Jackie was very happy as she fell asleep beside David for the second time that night.
David stayed with her for most of Sunday and he helped her with last-minute things before saying goodbye. And that was not goodbye.
Jackie spent the next week with her sister and brother-in- law's apartment with their two babies, in very close quarters. When her own apartment was ready, David was there to help her move in.
Her sister's husband Ronald brought his younger brother, but it had seemed better to have Lucille stay home with the children. Ronald watched the way David moved and the way Jackie acted around him and he talked to him some. As he was leaving he turned to Jackie and said: "Maybe it's better for another reason that Lucille didn't come today. She might have been upset. But I wish you all the luck I can with what you are doing. Like they say, a good man is hard to find. You take good care of your friend there."
Jackie made dinner for the two of them, but afterward when they lay on her bed together they fell asleep before they could do anything that would even be noticed in the middle of the street. Some hours later Jackie woke and took a long hot shower and returned to find David still asleep. She lay beside him naked and curled around his body. She drank in the odor of his body, of his maleness, as she dozed again.
He woke not long after to find a warm, clean, naked and desirable woman beside him. When he rose to stumble into the bathroom himself, she woke. When he started the shower, she got out sheets for the bed and put them on, then put blankets at the foot and lay back down to wait for him.
When he came back, David saw by the changes that Jackie had been awake, though she was not quite so now. He decided to awaken her with a kiss. But not on her mouth.
He wanted to give her another sort of kiss, and this was as good an opportunity as he would ever have to do it and awaken her in two ways at once.
She was dreaming about David -- which was nothing new -- but this time it was much more powerful than usual. As the pleasure grew enough to bring her to consciousness, she reached down to touch herself where she did when these dreams came and she found David. Her hands held on to his head as he applied it to take her higher and higher until she begged him to stop and move his body up so that she could feel him fill her.
This time their lovemaking was slow and deliberate, David using his skill to bring Jackie to the brink of fulfillment time and time again.
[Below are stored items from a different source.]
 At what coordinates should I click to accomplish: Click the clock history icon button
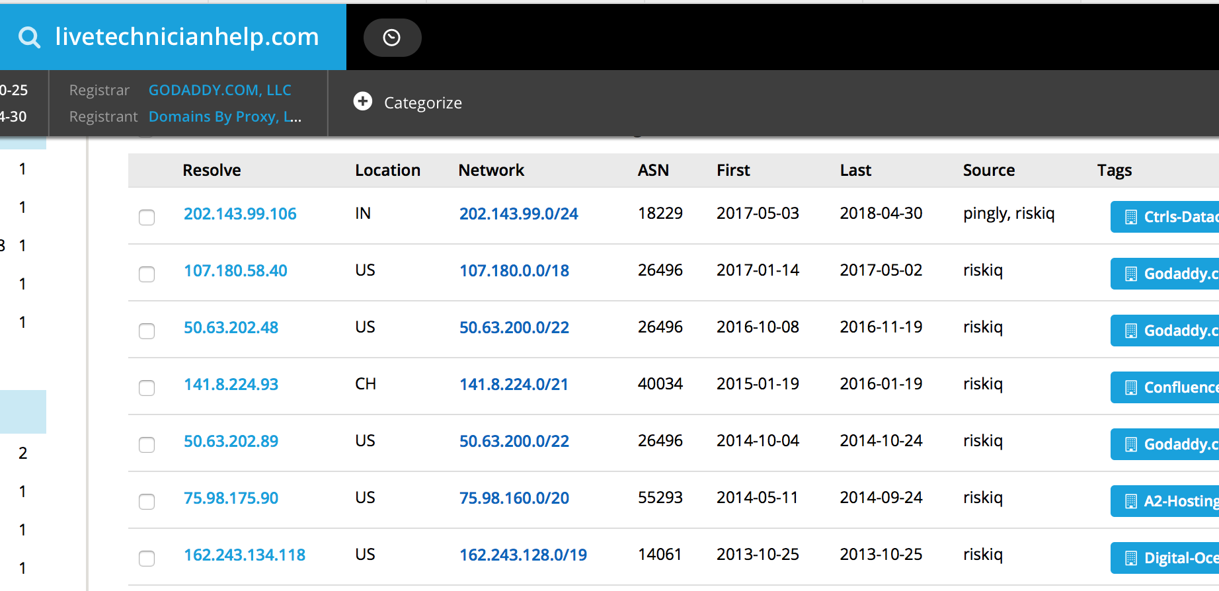pyautogui.click(x=392, y=38)
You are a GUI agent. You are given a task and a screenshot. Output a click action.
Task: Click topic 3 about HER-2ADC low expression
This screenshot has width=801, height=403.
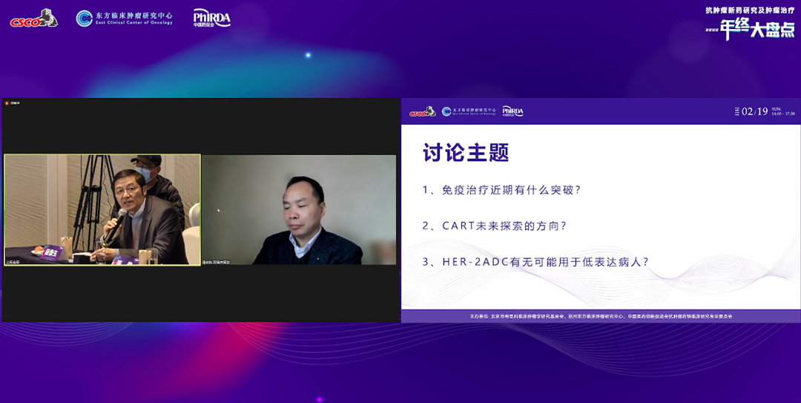(535, 262)
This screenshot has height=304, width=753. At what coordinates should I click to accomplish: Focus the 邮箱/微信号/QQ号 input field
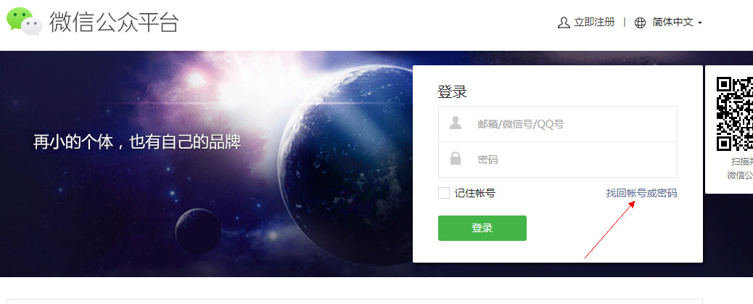tap(558, 124)
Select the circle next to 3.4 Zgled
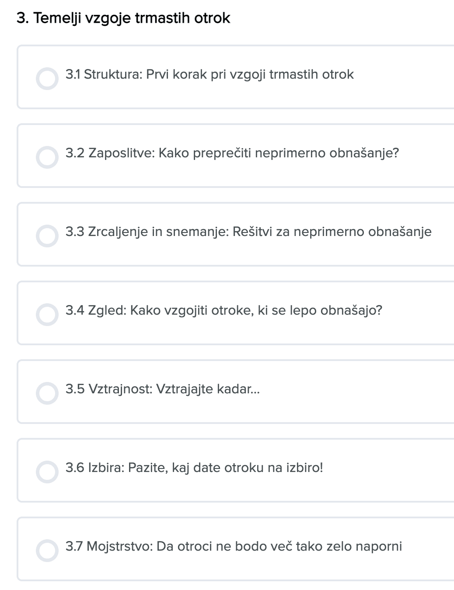This screenshot has height=590, width=454. click(x=47, y=315)
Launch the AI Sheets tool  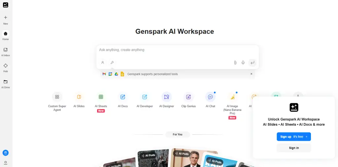101,97
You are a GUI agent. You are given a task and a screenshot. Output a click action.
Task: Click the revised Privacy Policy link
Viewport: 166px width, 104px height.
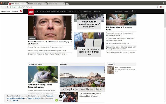(x=16, y=98)
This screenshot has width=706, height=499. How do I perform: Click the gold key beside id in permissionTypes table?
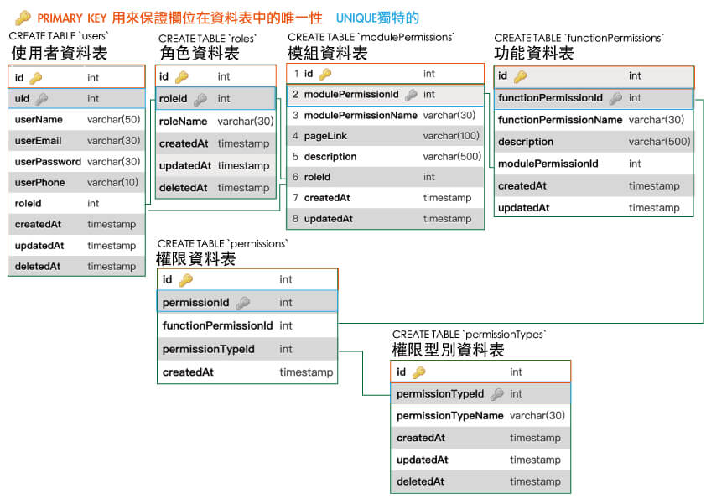(418, 372)
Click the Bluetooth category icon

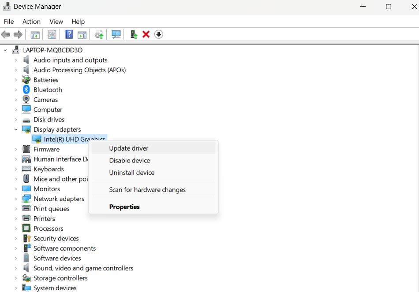tap(26, 90)
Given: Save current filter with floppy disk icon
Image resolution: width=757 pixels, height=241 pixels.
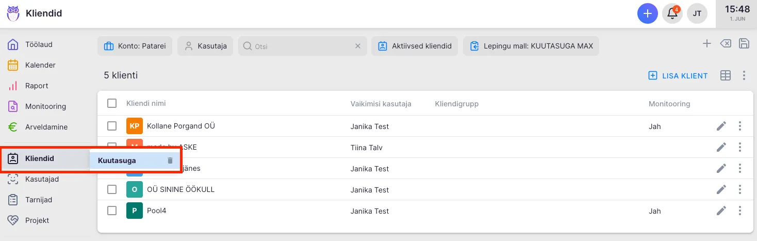Looking at the screenshot, I should pyautogui.click(x=744, y=44).
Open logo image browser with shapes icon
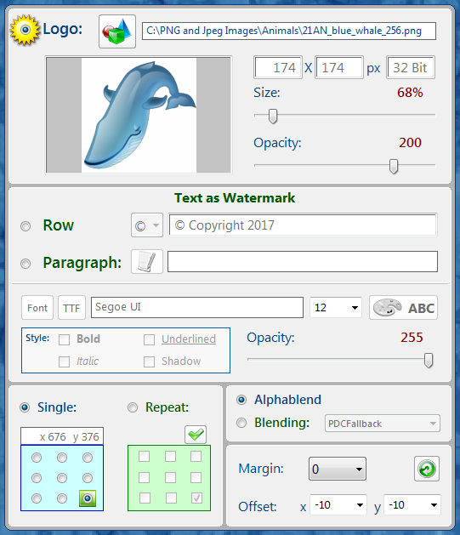Viewport: 460px width, 535px height. 117,31
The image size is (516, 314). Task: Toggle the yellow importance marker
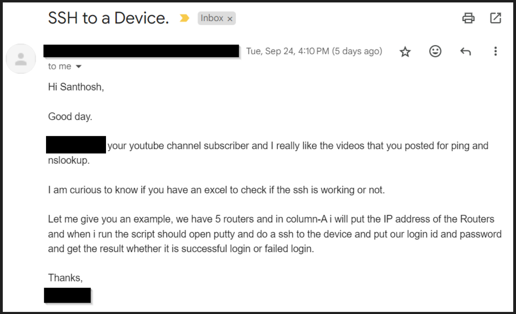coord(184,18)
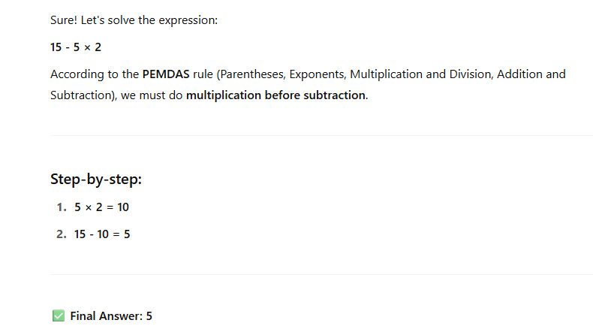Click the list number "1."
This screenshot has width=593, height=332.
(x=62, y=207)
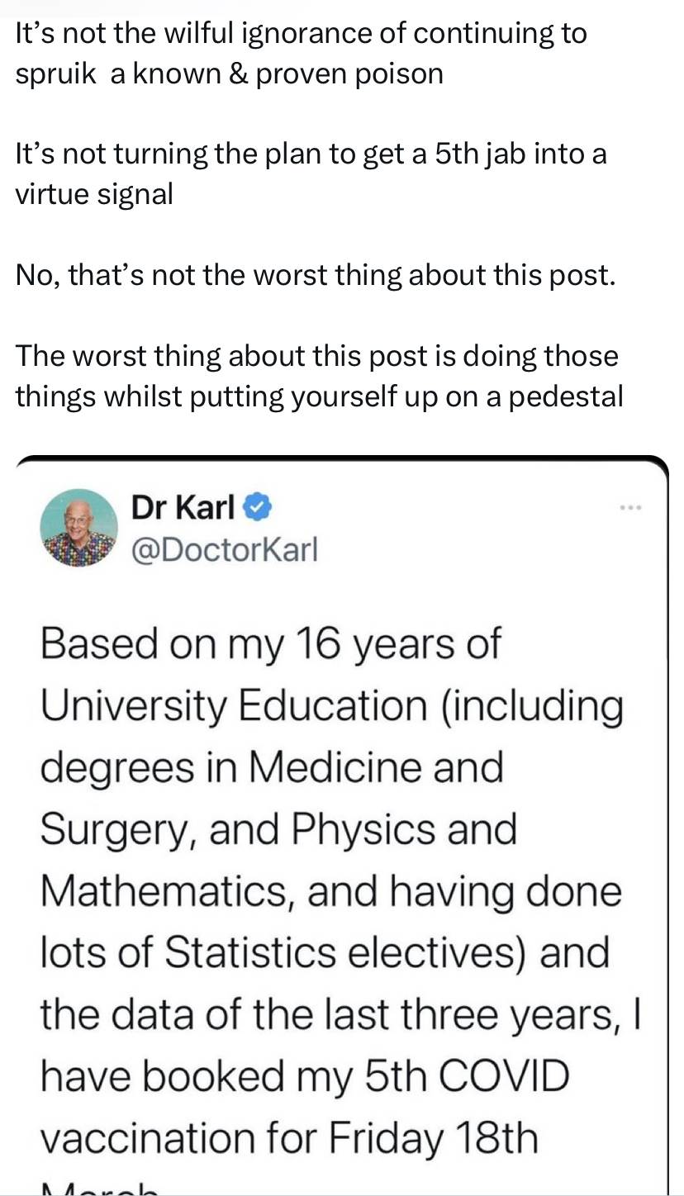Viewport: 684px width, 1196px height.
Task: Click the paragraph about the pedestal
Action: click(319, 377)
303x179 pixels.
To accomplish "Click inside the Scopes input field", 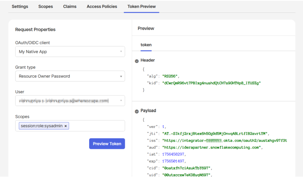I will pos(96,126).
He aroused her to a complete awareness of her own sexual potential, and when her thrusting hips tumbled her into the heady chasm he had created for her she was mindless, exhausted and totally content.
They slept again.
Really, two hundred miles was only a few hours on a train, and that's not much on a weekend. Having him in Washington and her in Philadelphia even had advantages, in a way. Nobody could make comments about their scheduling three-day weekends that coincided, because nobody knew. This might seem wearing, going always between his apartment and hers, but it was the periods when they were apart that were difficult. And this life was a vast improvement over what either of them had before.
Not that they wanted it to last much longer that way. Sometime in the next three weekends, without either of them being quite aware of it at the time, they found that they were planning on marrying. From there they backed up and started to discuss the wedding. From there they went forward to talk about both of them leaving Carrolton Life to open a computer consulting firm, working out of their married home, and after that Jackie wanted to go to work with David on other projects. At least a boy and a girl.